Task description:
Beginning at the line that holds "Screen dimensions: 188x133" and continuing to the last line of the data below, transcribe every line word for word, without pictures.

*** Dataset excerpts ***

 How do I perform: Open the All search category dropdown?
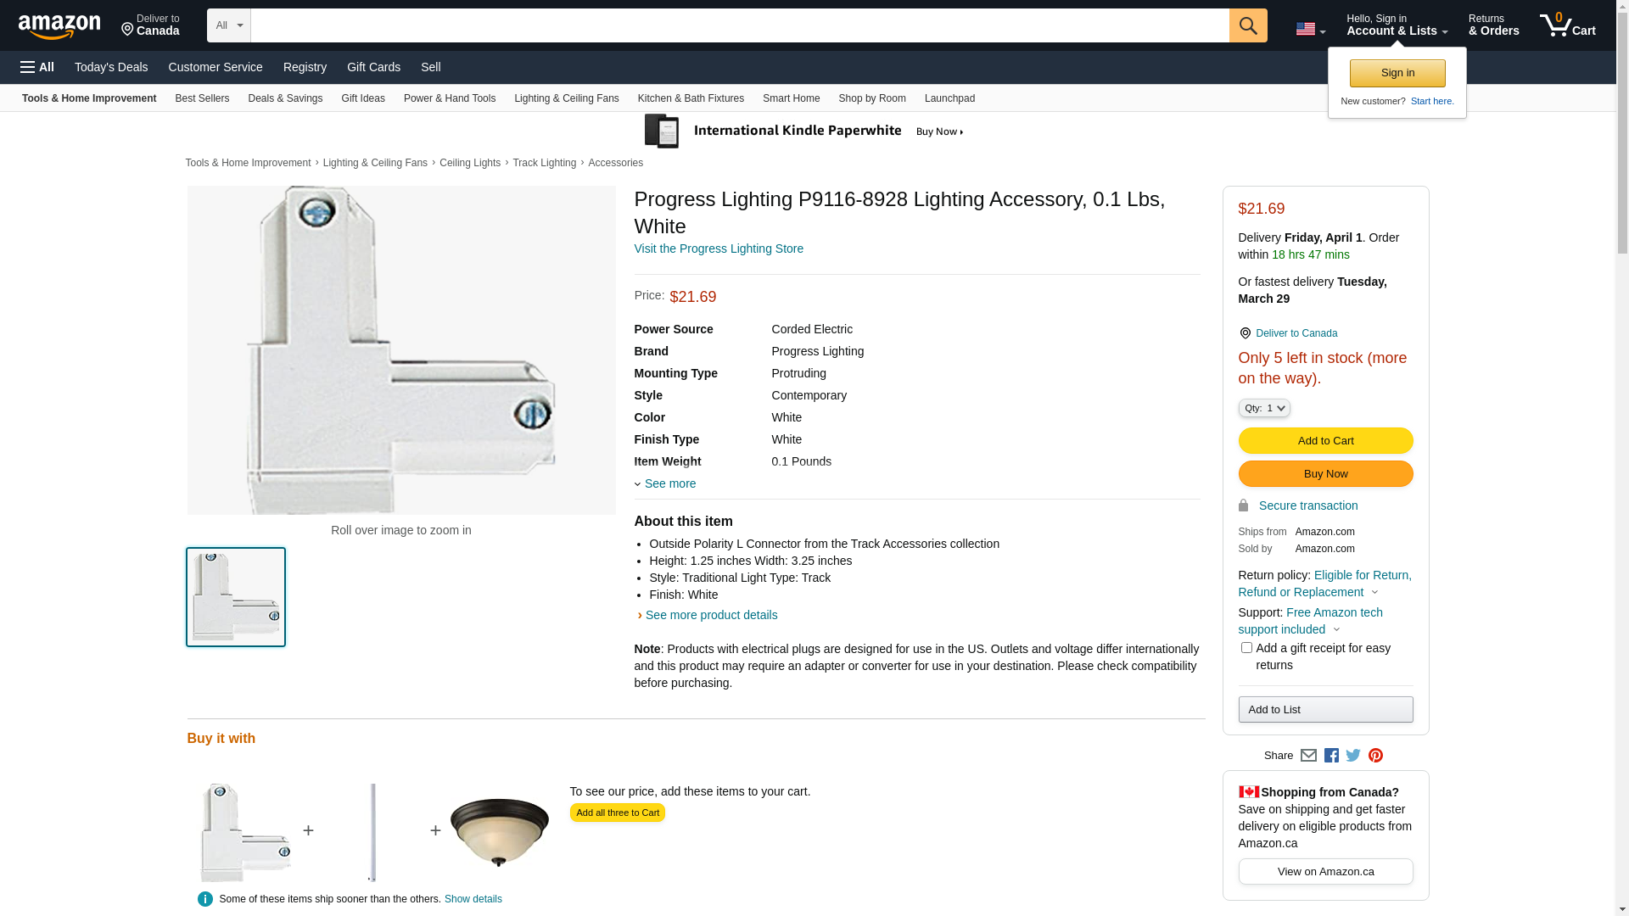pyautogui.click(x=228, y=25)

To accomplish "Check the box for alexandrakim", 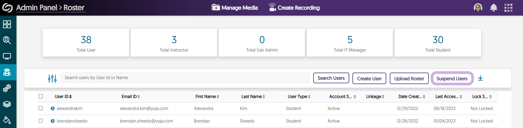I will [41, 108].
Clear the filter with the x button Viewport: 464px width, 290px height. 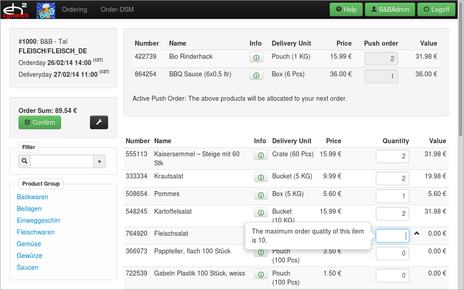(99, 161)
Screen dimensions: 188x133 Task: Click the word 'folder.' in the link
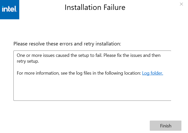click(x=157, y=73)
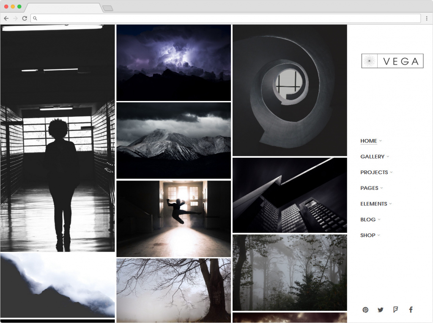
Task: Open the Twitter profile icon
Action: pos(381,310)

***

Response:
Screen dimensions: 188x133 Task: Click the word 'folder.' in the link
click(x=157, y=73)
Task: Open the Twitter profile icon
Action: pos(381,310)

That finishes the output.